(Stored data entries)
============

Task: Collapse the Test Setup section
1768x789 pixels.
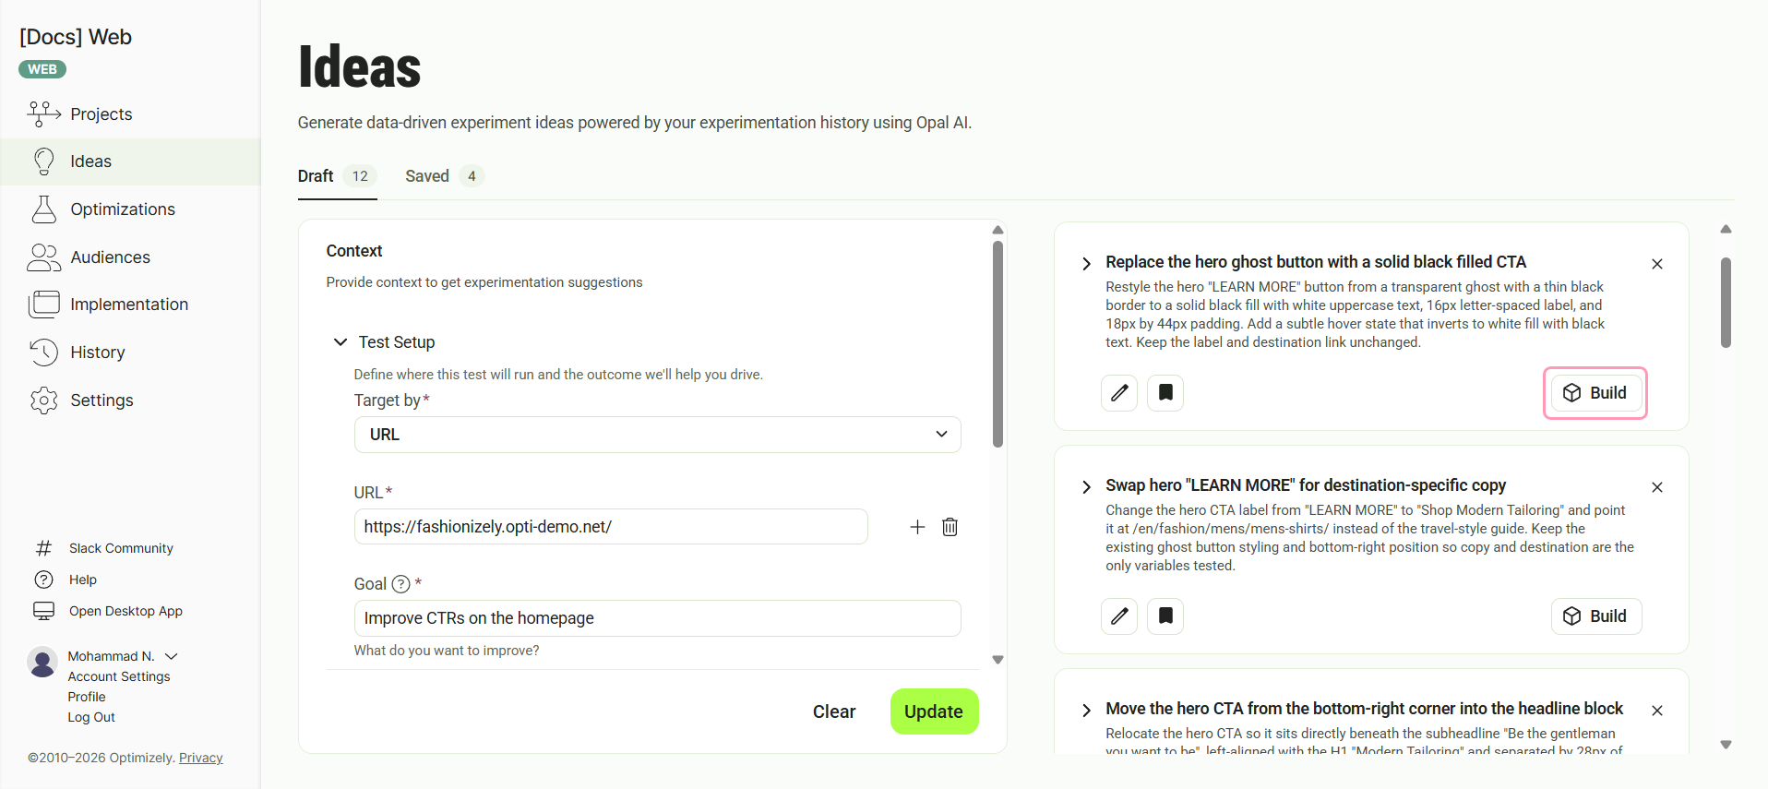Action: coord(340,342)
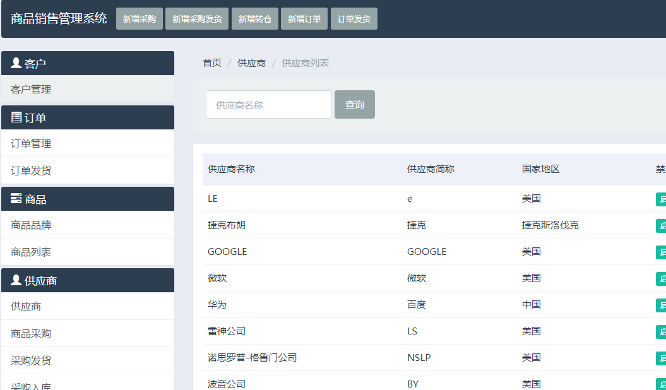This screenshot has height=390, width=666.
Task: Click the user icon beside 客户 header
Action: (x=16, y=63)
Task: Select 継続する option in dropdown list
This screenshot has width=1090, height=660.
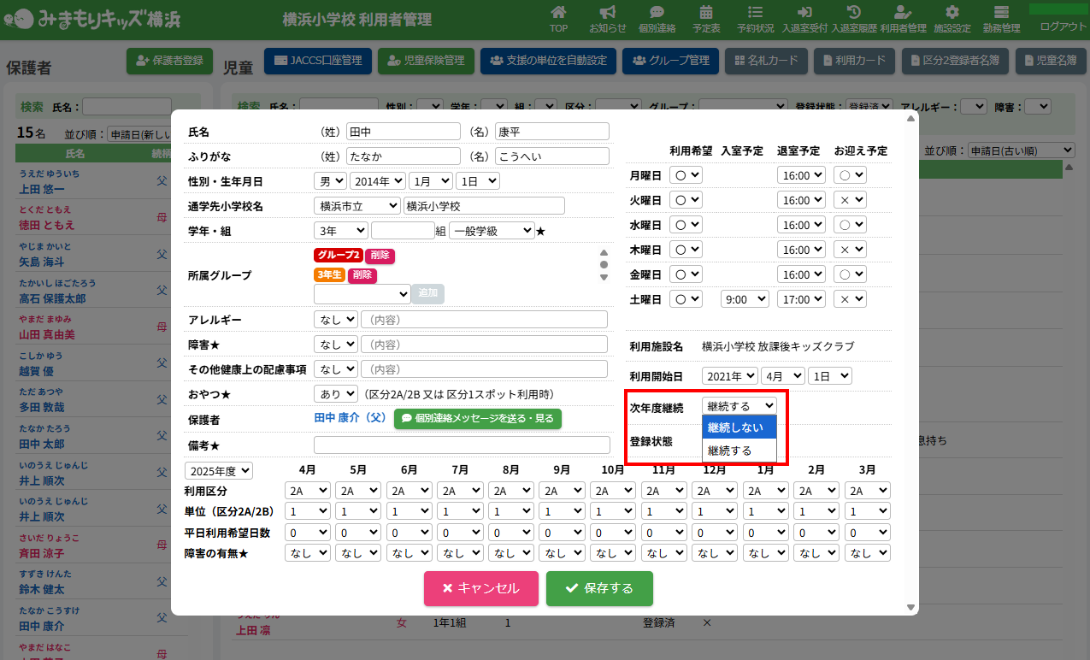Action: click(739, 451)
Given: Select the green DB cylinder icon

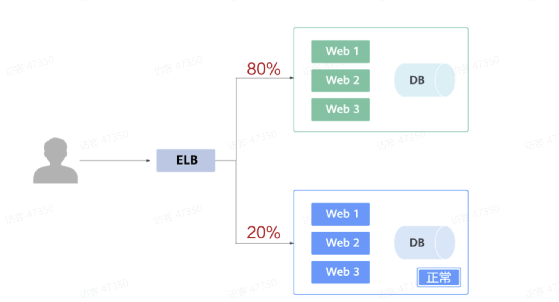Looking at the screenshot, I should tap(424, 80).
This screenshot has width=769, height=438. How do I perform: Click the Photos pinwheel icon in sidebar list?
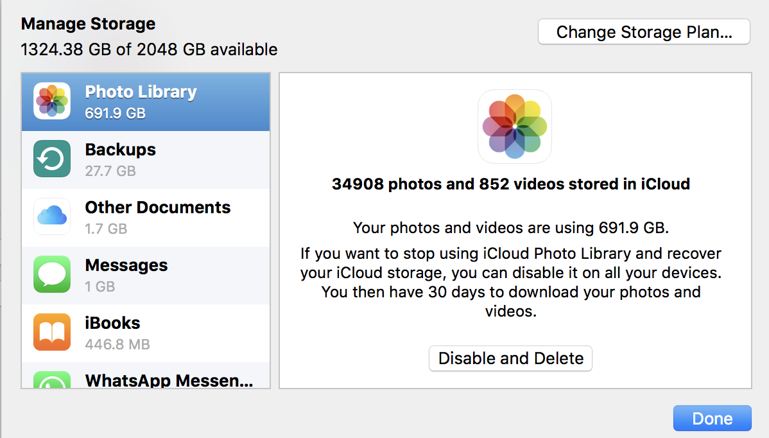pyautogui.click(x=52, y=101)
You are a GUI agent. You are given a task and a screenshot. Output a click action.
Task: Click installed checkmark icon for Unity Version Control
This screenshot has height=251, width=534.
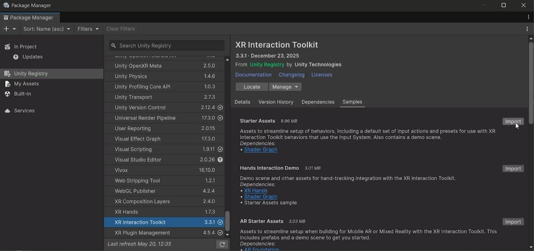click(220, 108)
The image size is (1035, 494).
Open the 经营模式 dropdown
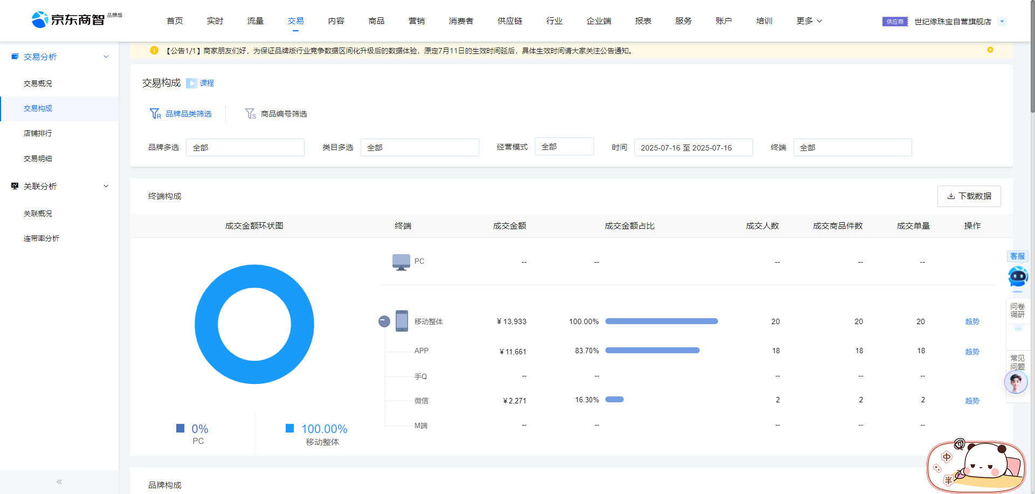(x=564, y=147)
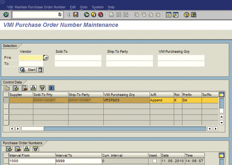Viewport: 232px width, 165px height.
Task: Toggle the Used checkbox for interval 1000
Action: [x=155, y=160]
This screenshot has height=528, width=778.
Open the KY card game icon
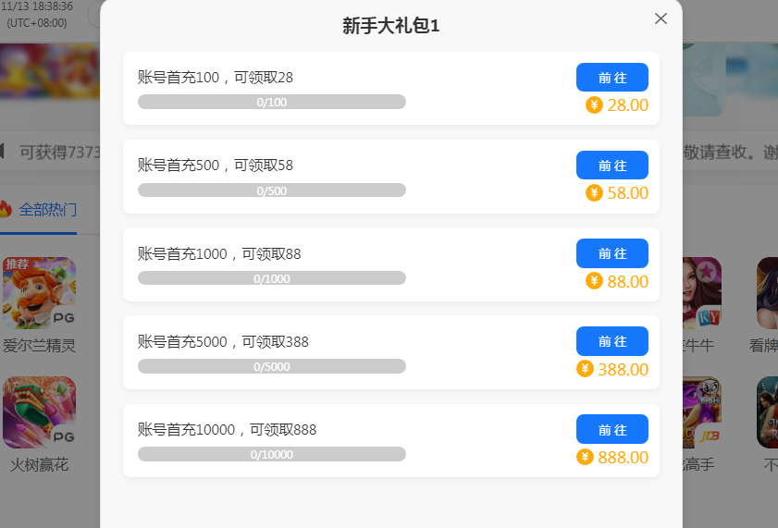click(x=701, y=293)
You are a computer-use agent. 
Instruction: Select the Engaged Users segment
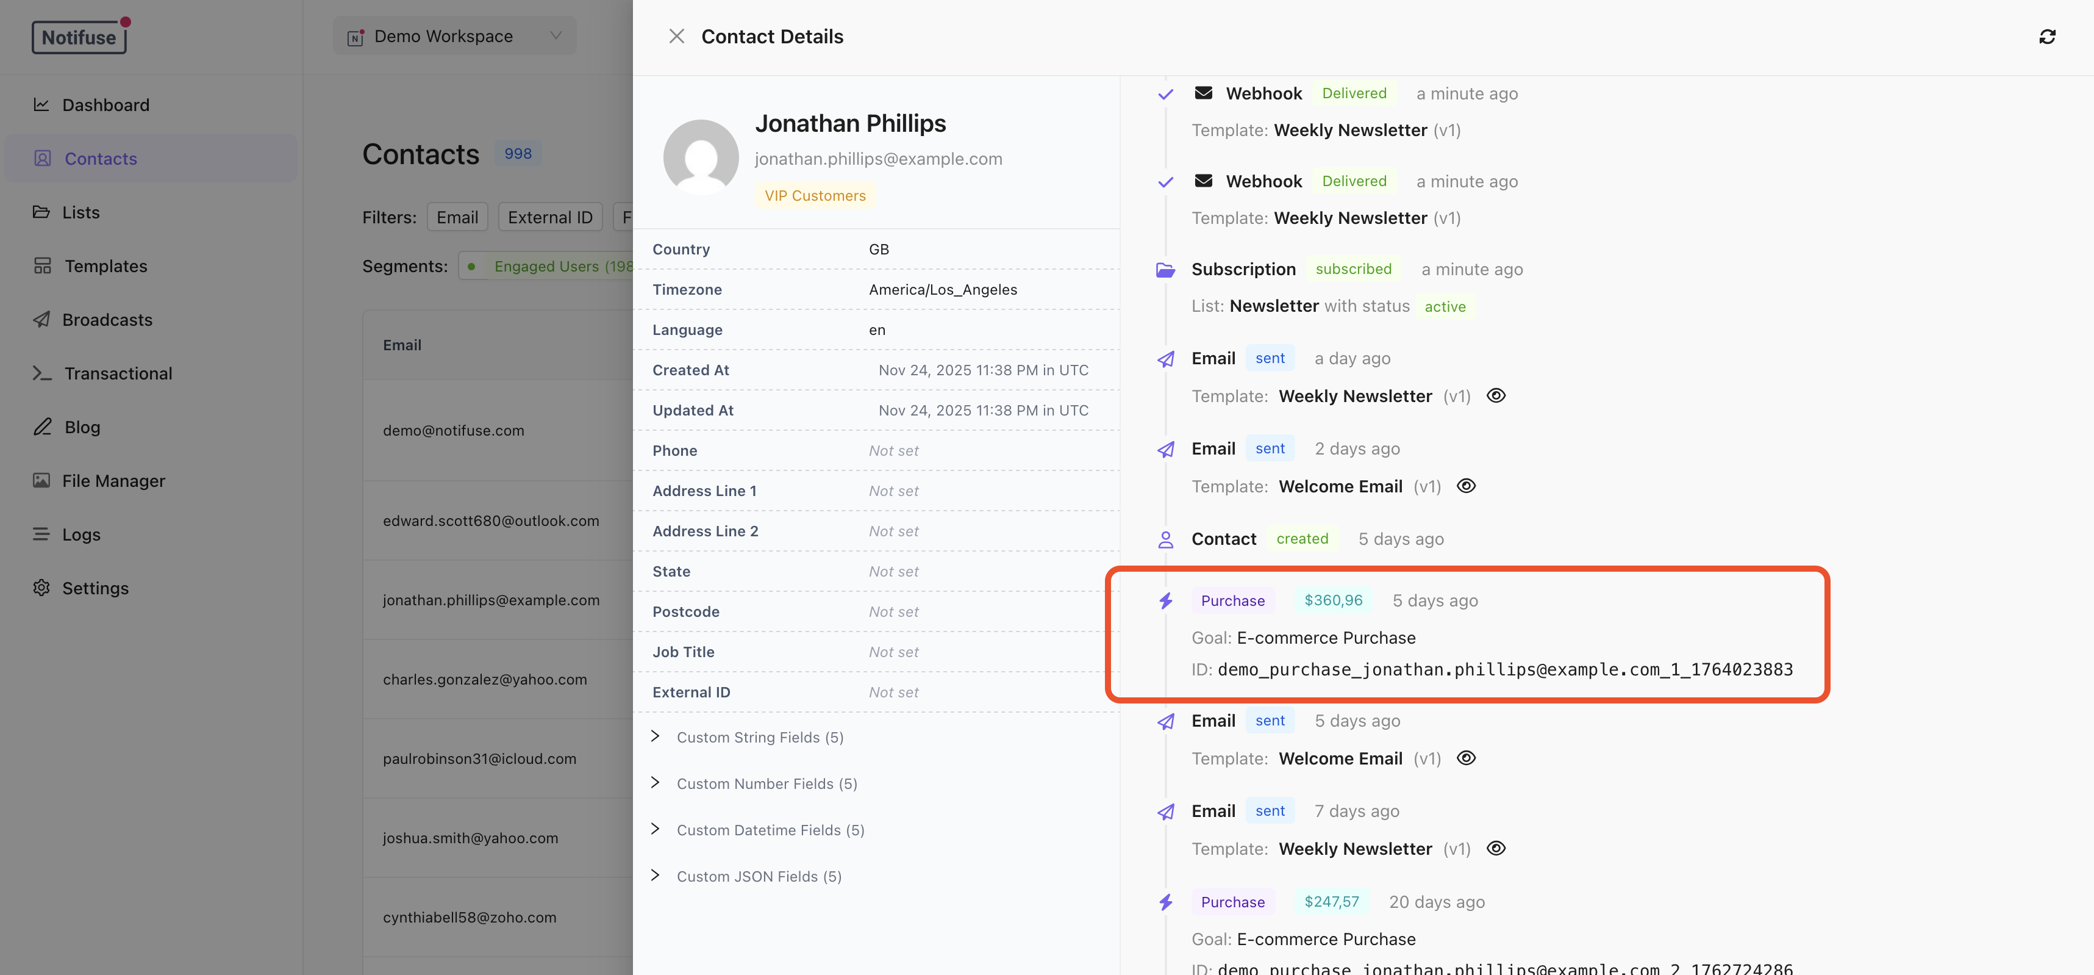(546, 266)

============

§ **Work instructions**: If a line of the entries contains "agent", it counts; say how many such lines there are and give only the number.

§ **Output of the task**: 2